Glücklicherweise geht es nicht immer auf Leben und Tod, wenn eines der Tiere im Zoo den immer gleichen Kreislauf seiner Tage durchbricht.

Es war der Gepard, der eines Tages den ganzen Zoologischen Garten in Aufregung versetzte. Dieses merkwürdige Raubtier mit den hohen Läufen, den Hundepfoten und auch dem hundeartigen Gebäude hat ein Katzengesicht. Tatsächlich stellt der Gepard den Übergang vom Hund zur Katze dar. Das ähnlich dem Leoparden gefleckte Tier ist sehr leicht zu zähmen, und jung aufgezogene Geparden sind Menschen gegenüber von großer Zuverlässigkeit. Jedenfalls ist der Dobermann-Pinscher ebenso wie mancher andere Haushund seinem Herrn sehr viel häufiger gefährlich geworden als ein gezähmter Gepard.

Afrikanische Jäger gebrauchen ihn zur Antilopenjagd, denn dieser Katzenhund ist auf kurze Strecken schneller als jedes andere Raubtier der Welt.

Auch der Gepard des Zoo war völlig zahm und gab niemals Grund zur Klage. Doch eines Tages riß er aus, und da war zwei Stunden der Teufel los. Doch nicht das in panischem Schrecken fliehende Tier war der Teufel.

Es war der Teufel der Angst, der den sonst so friedlichen Zoo zu einer Stätte des Irrsinns machte.
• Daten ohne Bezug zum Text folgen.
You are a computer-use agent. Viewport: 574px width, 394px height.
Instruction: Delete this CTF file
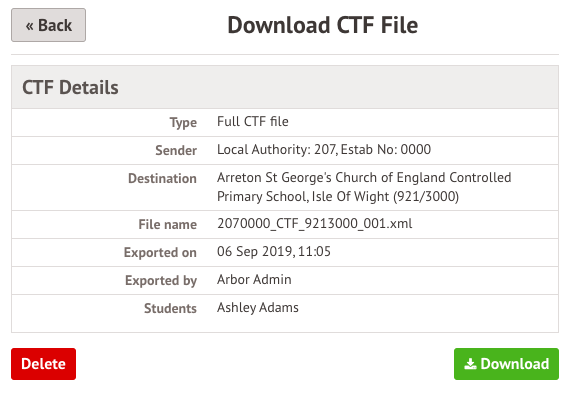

Als der Wärter den Geparden an Halsband und Leine durch den Zoo spazierenführte und der Gepard heftig an der Leine zog, weil er vergnügt war, der Käfighaft wieder einmal entronnen zu sein, löste sich der Karabinerhaken vom Halsband, und »Jonny« war frei. Mit einer wohl zu schnellen, hastigen Bewegung versuchte der Wärter des Geparden habhaft zu werden, und das Tier erschrak.

Von diesem Augenblick an überstürzten sich die Ereignisse.

Jonny sauste in seinem besten Tempo um die Ecke des Raubtierhauses und sprengte eine Gruppe von einigen Zeichnerinnen in alle Winde. Mit dem schrillen Schrei: »Ein Tiger, ein Tiger!«, rannten die jungen Damen um ihr Leben.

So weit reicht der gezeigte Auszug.